Given text:
Atlas-scale Analysis: a cell atlas of human chromatin accessibility.#
Introduction#
In this tutorial, we will delve into a substantial dataset that forms a human single-cell atlas of chromatin accessibility. The atlas consists of 92 scATAC-seq samples, encompassing approximately 650,000 cells.
[1]:
import snapatac2 as snap
import numpy as np
import os
from tqdm import tqdm
snap.__version__
[1]:
'2.3.2dev1'
The fragment files required for this tutorial can be downloaded here: http://catlas.org/catlas_downloads/humantissues/fragment/.
After the files have been downloaded, place the files in a directory and save its path to variable called data_dir
.
[2]:
data_dir = "/home/kaizhang/renlab2/project/Atlas/Zhang_Cell_2021/Fragment"
output_dir = "h5ad_output"
os.makedirs(output_dir, exist_ok=True)
[3]:
fragment_files = [f'{data_dir}/{fl}' for fl in os.listdir(data_dir) if fl.endswith(".bed.gz")]
Preprocessing#
To begin importing the data, we provide a list of files to snap.pp.import_data
. Keep in mind that if you supply a list of input files, you should also pass a corresponding list of output files to the file parameter, unless you opt for using an in-memory AnnData object. However, storing a large number of AnnData objects in memory can consume significant resources and is generally not recommended for analysese at such scales.
Note that you can control the number of CPUs utilized by setting the n_jobs
parameter, which defaults to 8. You don’t need to allocate an excessive number of CPUs, as this function is primarily I/O-bound.

Record extracts:
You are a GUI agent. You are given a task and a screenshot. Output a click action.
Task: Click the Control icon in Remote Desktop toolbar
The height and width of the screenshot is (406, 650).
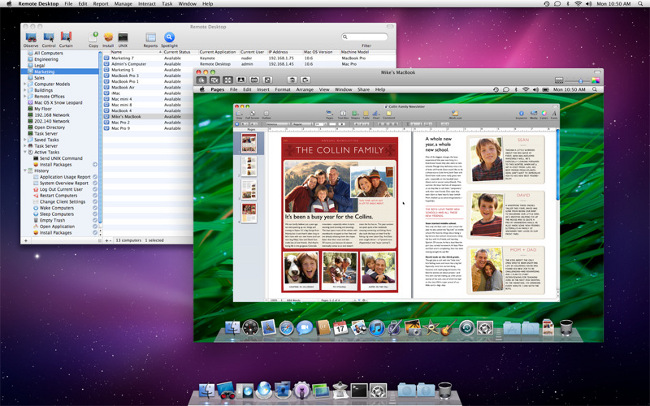pyautogui.click(x=48, y=37)
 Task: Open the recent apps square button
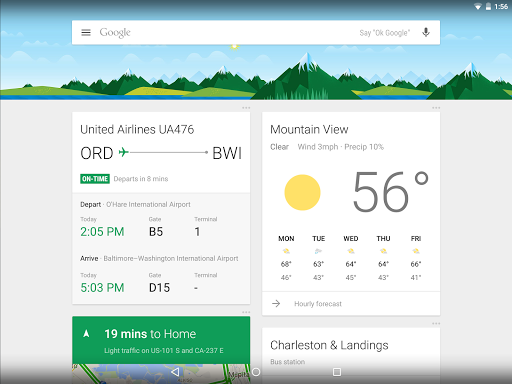point(337,372)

Task to complete: According to the chromatin accessibility atlas tutorial, what value does the n_jobs parameter default to?

Answer box: 8